Judges trying to keep low-level offenders out of prison are forced to take action after seeing an offender relapse several times, the prisons official, Gary Mohr, told the Senate Finance Committee.
“They kept coming back, and at some point in time, judges said, ‘I have to vacate this probation and send you to prison,’” Mohr said.
The Department of Rehabilitation and Correction is asking lawmakers for an extra $14 million this year and $40 million next year to reopen closed units at two prison, take steps to address violence at the Toledo Correctional Institution, add parole officers because of the growing population and boost medical and mental health staffing.
Of that, $4.2 million this year and $8.5 million next year would pay for an additional 400 beds statewide in halfway houses and local corrections facilities to keep people close to home and out of prison.
Ohio currently has 50,250 inmates, 2,500 more than estimates from a 2011 law meant to reduce the inmate population, Mohr said.
The state has too many low-level offenders, with 42 percent of inmates serving less than a year and nearly one in every four inmates being “truly nonviolent” prisoners, he said.

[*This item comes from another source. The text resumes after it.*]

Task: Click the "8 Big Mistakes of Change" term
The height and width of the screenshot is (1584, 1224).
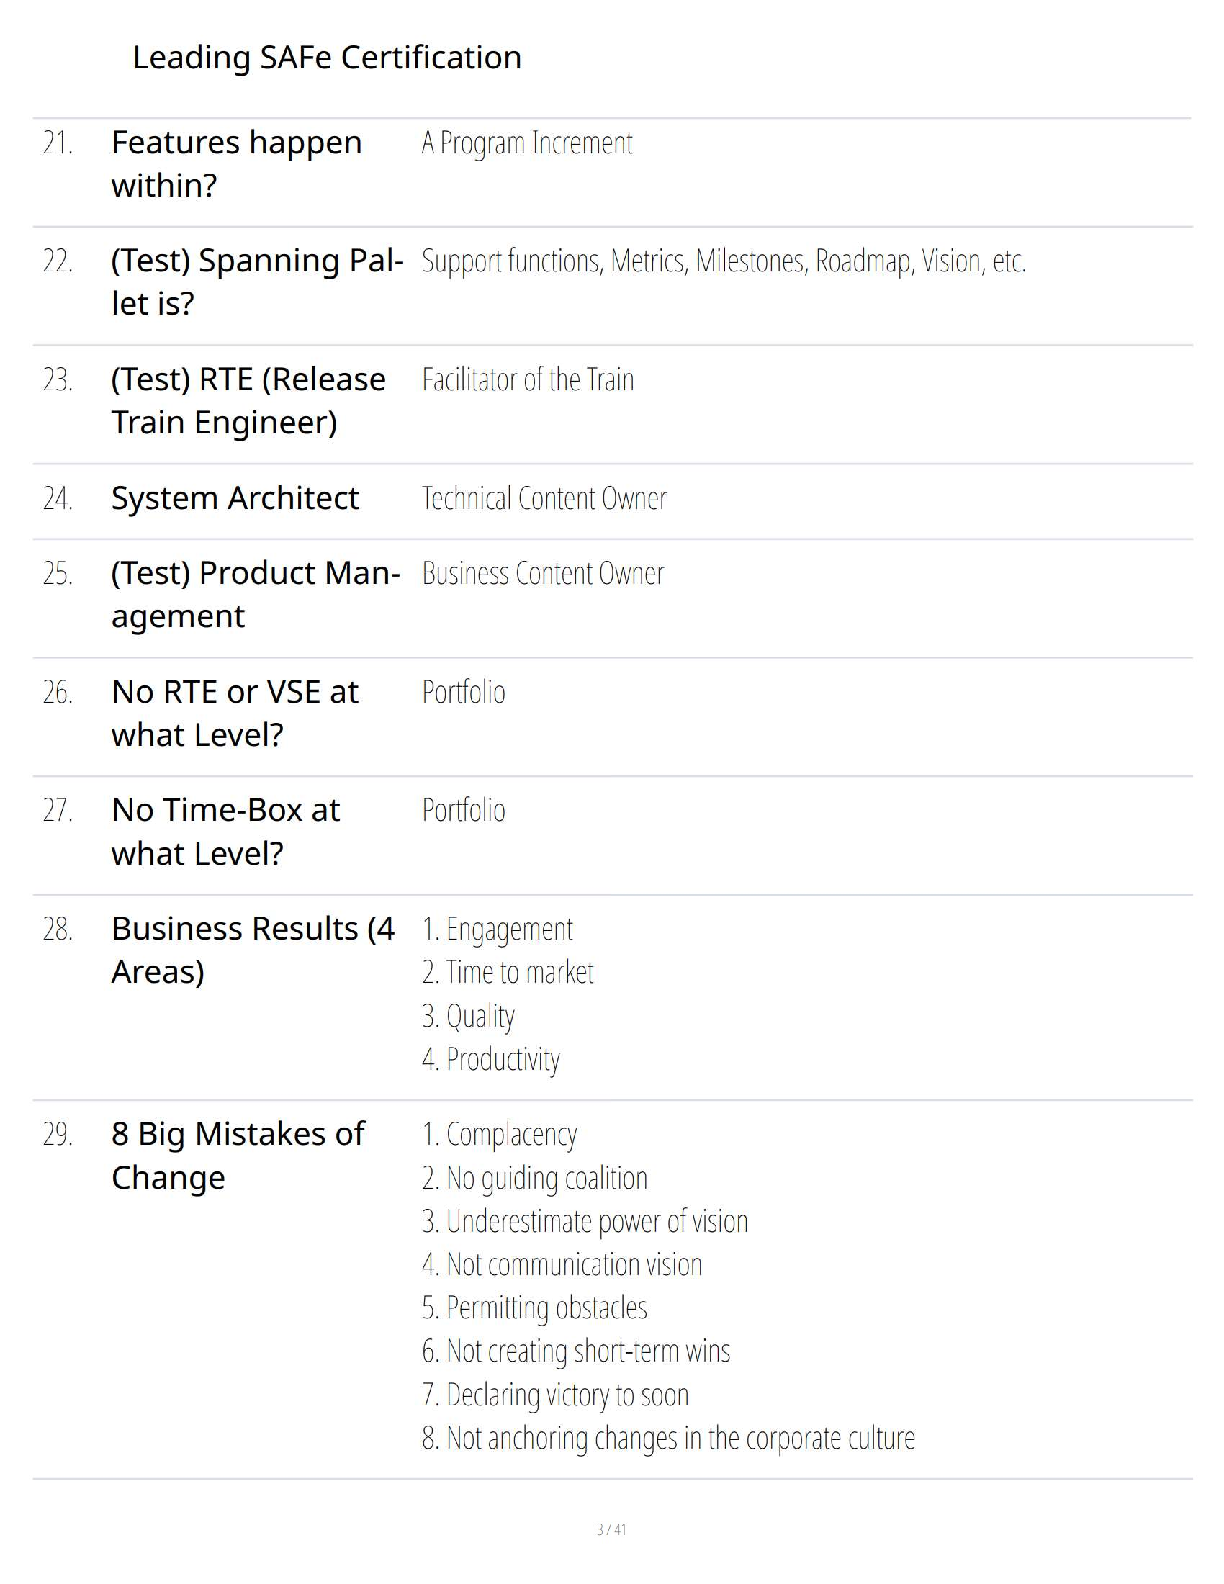Action: pyautogui.click(x=238, y=1155)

“Many of these offenders could be more effectively punished in a community setting, thereby remaining employed, paying taxes, and supporting their families, as opposed to sending them to prison at a cost of nearly $23,000 a year,” Mohr said.
There’s reason for optimism in Ohio’s big cities as prison alternatives like halfway houses are working, with the need for such programs highest in rural areas, he said.
The most recent state data says 680 people died of heroin overdoses in 2012, up from 426 deaths in 2011, a 60 percent increase. The heroin increase also drove the overall number of fatal drug overdoses to a record of 1,272 deaths in 2012, up from 1,154 the previous year.
A provision in the 2011 sentencing law tied judges’ hands when it came to imprisoning first-time low-level offenders, and that alone would not have reduced the population that much, said Mark Schweikert, director of the Ohio Judicial Conference. But he said there’s no question the painkiller and heroin epidemic is countering the intentions of the law.
“In some cases, it’s an attempt to save a person’s life,” Schweikert said of sentences imposed by judges. “They continue to use and the only way they can keep the person drug-free for a considerable period of time is send them to prison.”